I have a couple of days off work in which I hope to find my next project, which brings me to the question I ask myself most often these days. Where do ideas come from? Or, as my friend put it, what inspires me?
I was shocked to find that I had no answer. My ideas seem to come out of nowhere. One moment I'm sitting on the bus, staring out the window. The next I'm scribbling in my notebook. Back in April I was worried I was running out of ideas, and even as I was thinking that, I had one that may well end up being my next project, though, as of yet, it is no more than a core idea without a real plot, characters, or a setting for that matter.
I'm still no nearer to the answer of where ideas come from, but maybe I'll do better in answering what inspires me. To be honest, when my friend asked, I sat in silence for a minute. I had no clue. My dreams are often the source of ideas, and I love my lie in for that very reason that I can chase after my dreams in the morning and build on them and potentially write them down. Weird and interesting places help as well, as can be seen from my blog post when I visited the Highlands a couple of months ago. I've a couple of trips planned during my few days off, which will hopefully kick my mind back into action.
But mostly, my inspiration comes from my characters. Once I have a voice in my head, I am beginning to have a story. Until then it's just an idea, but once I hear the person behind it, I get to have a plan, I get to hear about details and the other people involved. I may even get another voice and find out about motivations and pains. I get someone to root for. In a way, I find myself with a new friend, who, for a time, will share their life with me and tell me all about them, their loves and hates, their joys and pains, their home and the places their journey took them to. As I have mentioned before, for me, the characters make the story. I am merely their scribe.
What I need mostly to hear their voices, is silence. Not necessarily actual silence, because sometimes a song may carry a voice to me, but a silence of the mind. So, for a time, I need to switch off my own life. No worrying about work, bills, or even what to cook for dinner tonight. This is the most difficult part of writing for me, particularly during the week, when I often find myself too tired to do actual writing by the time I managed to switch off my own life. I tried working in the morning instead, and found myself thinking too much about what I needed to do once my assigned one or two hour writing slot expired. And worrying about the time you have left before you need to take care of your own life rather than your imaginary friend's, is about as helpful as counting the minutes of sleep you have left when waking up before your alarm, desperate to catch some more zs, but unable to fall back asleep.

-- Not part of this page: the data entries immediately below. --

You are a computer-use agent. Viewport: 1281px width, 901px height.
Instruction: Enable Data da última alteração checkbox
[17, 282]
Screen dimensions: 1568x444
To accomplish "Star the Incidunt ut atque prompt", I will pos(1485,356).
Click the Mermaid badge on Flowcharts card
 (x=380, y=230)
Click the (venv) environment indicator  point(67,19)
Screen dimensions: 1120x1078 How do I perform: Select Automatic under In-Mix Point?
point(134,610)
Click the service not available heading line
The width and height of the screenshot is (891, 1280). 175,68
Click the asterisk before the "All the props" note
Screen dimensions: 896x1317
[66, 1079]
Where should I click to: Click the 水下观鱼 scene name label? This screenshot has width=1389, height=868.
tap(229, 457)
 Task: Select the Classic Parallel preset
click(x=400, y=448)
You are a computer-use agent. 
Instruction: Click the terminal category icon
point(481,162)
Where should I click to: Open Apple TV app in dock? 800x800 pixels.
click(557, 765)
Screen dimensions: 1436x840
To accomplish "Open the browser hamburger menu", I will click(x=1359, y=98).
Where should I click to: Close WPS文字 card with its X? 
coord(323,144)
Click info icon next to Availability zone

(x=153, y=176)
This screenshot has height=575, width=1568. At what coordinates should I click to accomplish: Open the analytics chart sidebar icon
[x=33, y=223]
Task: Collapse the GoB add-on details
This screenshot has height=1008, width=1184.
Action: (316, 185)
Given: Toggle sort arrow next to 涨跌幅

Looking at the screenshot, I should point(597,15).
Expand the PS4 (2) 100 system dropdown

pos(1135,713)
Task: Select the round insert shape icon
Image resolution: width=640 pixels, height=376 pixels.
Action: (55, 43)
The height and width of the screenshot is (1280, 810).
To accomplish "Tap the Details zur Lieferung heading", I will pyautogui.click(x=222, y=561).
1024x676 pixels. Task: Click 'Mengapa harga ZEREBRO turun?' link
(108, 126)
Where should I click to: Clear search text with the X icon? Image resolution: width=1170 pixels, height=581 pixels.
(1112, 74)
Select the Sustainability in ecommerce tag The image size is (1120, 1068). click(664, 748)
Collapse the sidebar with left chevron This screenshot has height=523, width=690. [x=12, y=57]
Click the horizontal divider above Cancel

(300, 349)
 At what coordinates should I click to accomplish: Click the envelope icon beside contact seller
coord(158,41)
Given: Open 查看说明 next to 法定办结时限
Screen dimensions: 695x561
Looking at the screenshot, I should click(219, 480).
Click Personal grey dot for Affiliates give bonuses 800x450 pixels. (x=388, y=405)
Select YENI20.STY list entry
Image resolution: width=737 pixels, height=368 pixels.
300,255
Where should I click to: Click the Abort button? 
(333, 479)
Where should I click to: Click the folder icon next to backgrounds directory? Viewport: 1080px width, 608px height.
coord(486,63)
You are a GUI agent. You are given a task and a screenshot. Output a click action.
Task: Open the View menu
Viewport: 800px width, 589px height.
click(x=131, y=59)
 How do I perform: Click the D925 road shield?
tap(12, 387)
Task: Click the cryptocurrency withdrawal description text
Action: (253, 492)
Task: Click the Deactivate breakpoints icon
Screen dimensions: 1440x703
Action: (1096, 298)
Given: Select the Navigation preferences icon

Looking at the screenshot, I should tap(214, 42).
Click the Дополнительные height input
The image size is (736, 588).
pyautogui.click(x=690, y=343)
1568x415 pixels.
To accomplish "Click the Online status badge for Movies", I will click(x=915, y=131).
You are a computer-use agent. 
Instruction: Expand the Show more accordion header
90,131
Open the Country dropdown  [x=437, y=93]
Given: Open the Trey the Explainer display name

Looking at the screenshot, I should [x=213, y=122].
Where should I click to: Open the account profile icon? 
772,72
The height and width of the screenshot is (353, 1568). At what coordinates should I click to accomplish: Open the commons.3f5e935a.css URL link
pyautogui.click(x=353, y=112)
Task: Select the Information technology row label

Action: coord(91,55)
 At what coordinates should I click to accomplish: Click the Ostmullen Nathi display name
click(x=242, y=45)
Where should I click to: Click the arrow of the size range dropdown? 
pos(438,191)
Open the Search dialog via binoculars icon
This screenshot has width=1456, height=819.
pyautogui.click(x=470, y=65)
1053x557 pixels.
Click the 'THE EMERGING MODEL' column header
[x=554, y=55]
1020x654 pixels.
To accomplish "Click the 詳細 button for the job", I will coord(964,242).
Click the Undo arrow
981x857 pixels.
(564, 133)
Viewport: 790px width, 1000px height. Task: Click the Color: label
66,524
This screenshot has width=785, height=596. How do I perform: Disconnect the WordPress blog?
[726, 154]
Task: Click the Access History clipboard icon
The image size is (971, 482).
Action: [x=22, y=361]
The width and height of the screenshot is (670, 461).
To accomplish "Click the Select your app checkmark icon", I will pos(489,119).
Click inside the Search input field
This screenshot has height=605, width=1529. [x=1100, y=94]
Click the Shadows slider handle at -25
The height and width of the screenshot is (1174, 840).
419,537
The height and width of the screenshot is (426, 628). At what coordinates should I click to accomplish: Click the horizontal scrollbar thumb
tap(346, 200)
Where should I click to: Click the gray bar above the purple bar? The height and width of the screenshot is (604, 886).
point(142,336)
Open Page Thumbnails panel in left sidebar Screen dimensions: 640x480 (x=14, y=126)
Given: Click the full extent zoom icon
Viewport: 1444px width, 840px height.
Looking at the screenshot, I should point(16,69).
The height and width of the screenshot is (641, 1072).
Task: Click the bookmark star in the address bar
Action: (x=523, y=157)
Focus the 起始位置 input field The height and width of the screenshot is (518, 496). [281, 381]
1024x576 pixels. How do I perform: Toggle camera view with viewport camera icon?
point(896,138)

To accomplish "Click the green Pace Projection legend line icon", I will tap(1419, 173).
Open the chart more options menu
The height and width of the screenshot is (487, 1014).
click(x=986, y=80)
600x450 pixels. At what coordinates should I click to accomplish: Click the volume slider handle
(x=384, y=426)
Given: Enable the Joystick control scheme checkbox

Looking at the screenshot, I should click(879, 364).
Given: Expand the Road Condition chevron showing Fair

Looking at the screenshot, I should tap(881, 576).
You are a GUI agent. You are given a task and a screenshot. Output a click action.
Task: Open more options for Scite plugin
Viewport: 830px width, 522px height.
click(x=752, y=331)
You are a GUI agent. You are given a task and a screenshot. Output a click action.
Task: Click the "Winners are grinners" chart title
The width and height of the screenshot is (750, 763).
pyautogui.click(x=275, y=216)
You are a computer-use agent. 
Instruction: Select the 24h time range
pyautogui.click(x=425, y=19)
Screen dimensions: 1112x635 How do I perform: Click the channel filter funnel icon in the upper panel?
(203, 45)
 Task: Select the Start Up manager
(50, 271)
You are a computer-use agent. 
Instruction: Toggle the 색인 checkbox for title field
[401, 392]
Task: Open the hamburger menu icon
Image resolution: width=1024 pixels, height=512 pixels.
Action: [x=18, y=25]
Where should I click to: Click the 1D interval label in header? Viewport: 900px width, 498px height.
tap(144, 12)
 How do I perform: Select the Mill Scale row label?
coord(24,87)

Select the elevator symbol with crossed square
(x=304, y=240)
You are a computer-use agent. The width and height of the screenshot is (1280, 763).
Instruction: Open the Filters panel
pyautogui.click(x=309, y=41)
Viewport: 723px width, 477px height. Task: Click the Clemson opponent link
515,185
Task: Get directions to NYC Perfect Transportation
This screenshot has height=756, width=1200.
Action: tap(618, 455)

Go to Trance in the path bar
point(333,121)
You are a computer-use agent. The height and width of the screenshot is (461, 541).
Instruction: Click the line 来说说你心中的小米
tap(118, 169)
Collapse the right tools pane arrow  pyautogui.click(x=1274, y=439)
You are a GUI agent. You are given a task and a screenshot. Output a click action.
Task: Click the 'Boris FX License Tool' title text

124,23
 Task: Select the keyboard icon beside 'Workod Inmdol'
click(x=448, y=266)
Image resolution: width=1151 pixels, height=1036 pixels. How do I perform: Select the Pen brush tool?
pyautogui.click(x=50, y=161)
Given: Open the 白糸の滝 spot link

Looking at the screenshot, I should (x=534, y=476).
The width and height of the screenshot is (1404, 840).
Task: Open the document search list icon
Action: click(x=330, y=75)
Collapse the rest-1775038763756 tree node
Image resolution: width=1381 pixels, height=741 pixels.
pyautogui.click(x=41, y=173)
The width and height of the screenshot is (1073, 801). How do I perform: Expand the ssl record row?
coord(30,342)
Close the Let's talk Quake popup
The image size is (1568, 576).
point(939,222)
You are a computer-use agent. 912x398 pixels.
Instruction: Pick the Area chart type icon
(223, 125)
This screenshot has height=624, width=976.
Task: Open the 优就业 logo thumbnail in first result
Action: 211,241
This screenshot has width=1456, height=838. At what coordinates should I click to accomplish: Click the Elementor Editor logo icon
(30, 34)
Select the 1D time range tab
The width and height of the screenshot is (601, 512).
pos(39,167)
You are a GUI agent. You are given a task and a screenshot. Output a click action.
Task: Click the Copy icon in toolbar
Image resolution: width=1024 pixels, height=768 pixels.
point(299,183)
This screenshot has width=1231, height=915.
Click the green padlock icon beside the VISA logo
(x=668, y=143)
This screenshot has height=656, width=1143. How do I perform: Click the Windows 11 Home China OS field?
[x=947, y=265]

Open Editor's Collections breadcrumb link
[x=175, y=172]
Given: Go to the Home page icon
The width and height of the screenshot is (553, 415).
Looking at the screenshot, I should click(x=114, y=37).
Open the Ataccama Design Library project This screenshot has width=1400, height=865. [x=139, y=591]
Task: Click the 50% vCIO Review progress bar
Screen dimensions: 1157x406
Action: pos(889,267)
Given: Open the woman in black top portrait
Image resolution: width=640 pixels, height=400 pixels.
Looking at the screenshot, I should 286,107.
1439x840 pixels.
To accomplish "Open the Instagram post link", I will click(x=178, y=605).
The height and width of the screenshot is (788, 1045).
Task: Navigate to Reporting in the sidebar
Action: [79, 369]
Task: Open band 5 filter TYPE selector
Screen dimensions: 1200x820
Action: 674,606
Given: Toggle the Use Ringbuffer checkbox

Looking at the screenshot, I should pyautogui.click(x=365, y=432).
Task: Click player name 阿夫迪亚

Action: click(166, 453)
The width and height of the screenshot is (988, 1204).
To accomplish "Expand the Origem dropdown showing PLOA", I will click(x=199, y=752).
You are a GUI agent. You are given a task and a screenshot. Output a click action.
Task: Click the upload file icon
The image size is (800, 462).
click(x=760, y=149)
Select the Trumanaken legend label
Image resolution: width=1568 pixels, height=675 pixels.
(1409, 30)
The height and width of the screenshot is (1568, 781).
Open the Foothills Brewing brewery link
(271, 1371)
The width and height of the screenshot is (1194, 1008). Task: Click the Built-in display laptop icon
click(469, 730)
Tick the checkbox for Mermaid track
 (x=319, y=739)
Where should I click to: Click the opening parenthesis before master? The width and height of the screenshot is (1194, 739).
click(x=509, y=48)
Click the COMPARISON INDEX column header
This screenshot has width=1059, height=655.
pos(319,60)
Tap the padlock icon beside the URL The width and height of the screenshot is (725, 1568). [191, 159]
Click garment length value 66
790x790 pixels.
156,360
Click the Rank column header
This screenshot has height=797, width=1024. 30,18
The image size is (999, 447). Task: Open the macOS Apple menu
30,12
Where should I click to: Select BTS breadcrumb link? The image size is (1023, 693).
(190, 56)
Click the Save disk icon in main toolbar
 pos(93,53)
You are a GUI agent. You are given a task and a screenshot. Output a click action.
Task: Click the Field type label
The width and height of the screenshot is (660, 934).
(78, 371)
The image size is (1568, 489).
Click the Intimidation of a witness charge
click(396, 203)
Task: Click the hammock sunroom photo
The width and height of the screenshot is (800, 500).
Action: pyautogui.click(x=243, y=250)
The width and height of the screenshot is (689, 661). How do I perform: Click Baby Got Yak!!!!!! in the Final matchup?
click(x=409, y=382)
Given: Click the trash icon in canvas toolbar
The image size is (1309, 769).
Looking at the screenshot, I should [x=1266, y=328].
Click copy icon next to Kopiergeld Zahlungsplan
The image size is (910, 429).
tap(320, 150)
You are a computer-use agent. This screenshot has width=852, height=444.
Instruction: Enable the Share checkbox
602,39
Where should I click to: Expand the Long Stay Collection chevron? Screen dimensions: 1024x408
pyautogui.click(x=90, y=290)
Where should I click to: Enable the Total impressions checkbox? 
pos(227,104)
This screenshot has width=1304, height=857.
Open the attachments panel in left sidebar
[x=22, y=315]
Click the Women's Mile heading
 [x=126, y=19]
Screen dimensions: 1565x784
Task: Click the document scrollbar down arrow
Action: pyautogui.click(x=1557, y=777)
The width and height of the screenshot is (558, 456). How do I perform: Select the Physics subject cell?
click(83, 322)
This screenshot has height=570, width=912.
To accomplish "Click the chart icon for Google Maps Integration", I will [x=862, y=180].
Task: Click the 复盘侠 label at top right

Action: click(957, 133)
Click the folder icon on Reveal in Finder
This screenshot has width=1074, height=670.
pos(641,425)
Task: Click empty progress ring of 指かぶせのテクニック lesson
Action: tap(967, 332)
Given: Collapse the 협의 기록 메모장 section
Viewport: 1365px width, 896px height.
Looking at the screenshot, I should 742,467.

But once I have that voice and the core idea, I have the passion I need to pull through with a project. Because, really, it's the passion that finishes the manuscript and sits down with the second and third and any other draft thereafter. Because without passion, there is no soul in the story and, in my opinion, it's the soul that makes a story magical, no matter the content.
3. The Future
While I'm hoping to find my next novel idea, a friend suggested writing short stories and getting them published in magazines. I quite like the thought, if I had the ideas to go with it. I think in that short stories are both easier and more difficult. I only need one idea rather than many and I can write about a moment in time rather than a period of time. But I also need to be concise and have something to say in very few words, which is not my strong suit. It also means I need time. Time to write on several projects at once and not confuse the voices in my head when I do so. This may come with certain advantages, depending on the amount of time I have at hand, but it will certainly involve a learning curve for me as a writer. So far, I explore that path by just writing down the first thoughts that come to mind when I wake up, with some success. The short story path is definitely one I will have to look into, especially considering I feel the need to push the writing a bit more into the foreground. It is when I am at my happiest, and happiness is something we all need in our lives.